**Passage:**
◆ ◆ ◆

The tests will produce some error messages and stack traces - this is normal, as long as all tests pass.

Some tests are timed and will fail on a slow machine.

Build the benchmark application

sbt benchmark/run will run the benchmark application.

Build the library

To build all JARs:

sbt assembly

will prepare a joinrun, benchmark, lib, and macros JAR assemblies.

The main library is in the joinrun JAR assembly. User code should depend on that JAR only.

Basic usage of JoinRun

Here is an example of “single-access non-blocking counter”. There is an integer counter value, to which we have non-blocking access via incr and decr molecules. We can also fetch the current counter value via the get molecule, which is blocking. The counter is initialized to the number we specify.

import code.winitzki.jc.JoinRun._
import code.winitzki.jc.Macros._

// Define the logic of the “non-blocking counter”.
def makeCounter(initCount: Int)

◆ ◆ ◆

**Provided data:**
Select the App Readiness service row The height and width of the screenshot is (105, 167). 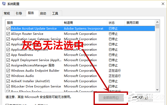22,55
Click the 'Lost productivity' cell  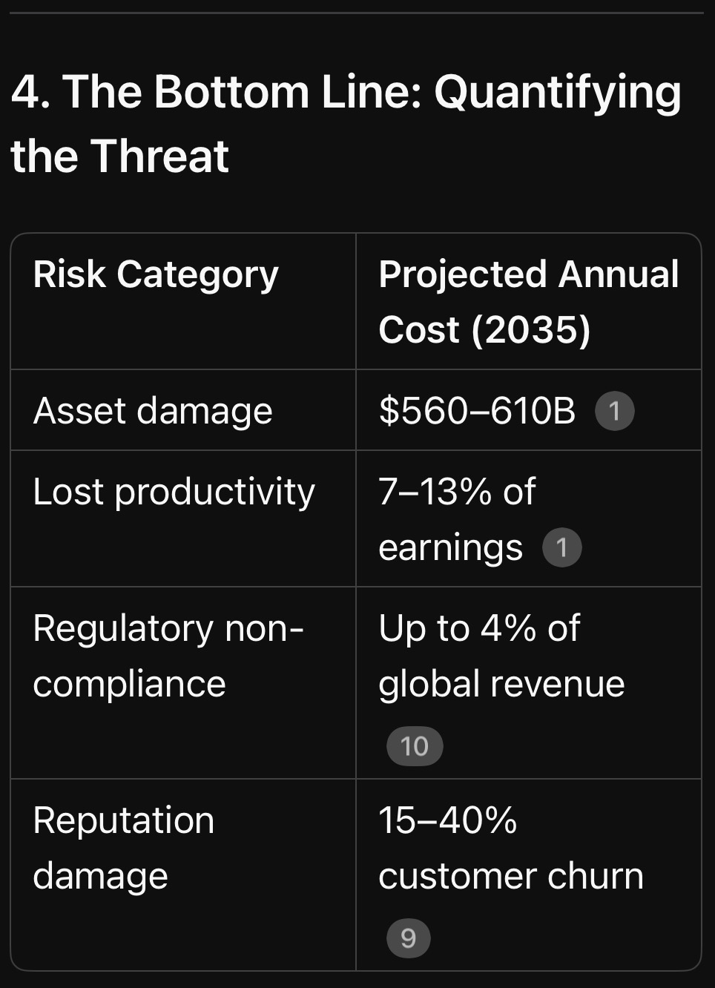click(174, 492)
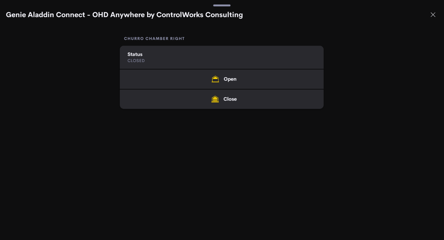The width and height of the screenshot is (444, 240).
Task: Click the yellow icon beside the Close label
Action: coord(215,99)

◆ ◆ ◆

**Challenges:**
1. Reproduce the JoinRun text word for word, from "Some tests are" through "macros JAR assemblies.", including both.
2. Continue the JoinRun text from the point where it stops.

**Answer set:**
1.
Some tests are timed and will fail on a slow machine.

Build the benchmark application

sbt benchmark/run will run the benchmark application.

Build the library

To build all JARs:

sbt assembly

will prepare a joinrun, benchmark, lib, and macros JAR assemblies.

2.
              : (M[Unit], M[Unit], B[Unit, Int]) = {
  val counter = m[Int] // non-blocking molecule with integer value
  val incr = m[Unit] // non-blocking molecule with empty value
  val decr = m[Unit] // empty non-blocking molecule
  val get = b[Unit, Int] // empty blocking molecule returning integer value

  join {
    run { counter(n) + incr(_) => counter(n+1) },
    run { counter(n) + decr(_) => counter(n-1) },
    run { counter(n) + get(_,res) => counter(n) + res(n) }
  }

  counter(initCount) // inject a single “counter(initCount)” molecule

  (incr, decr, get) // return the molecule injectors
}

// make a new counter: get the injectors
val (inc, dec, get) = makeCounter(100)

// use the counter: we can be on any thread,
// we can increment and decrement multiple times,
// and there will be no race conditions

inc() // non-blocking increment
      // more code

dec() // non-blocking decrement
      // more code

val x = get() // blocking call, returns the current value of the counter

Debugging and macros

It is sometimes not easy to make sure that the reactions are correctly designed. The library offers some debugging facilities:

  • each molecule is named
  • a macro is available to assign names automatically
  • the user can set a log level on each join definition

Here are the typical results:

import code.winitzki.jc.JoinRun._
import code.winitzki.jc.Macros._

val counter = b[Int] // the name of this molecule is "counter"
val decr = b[Unit] // the name is "decr"
val get = b[Unit,Int] // the name is "get"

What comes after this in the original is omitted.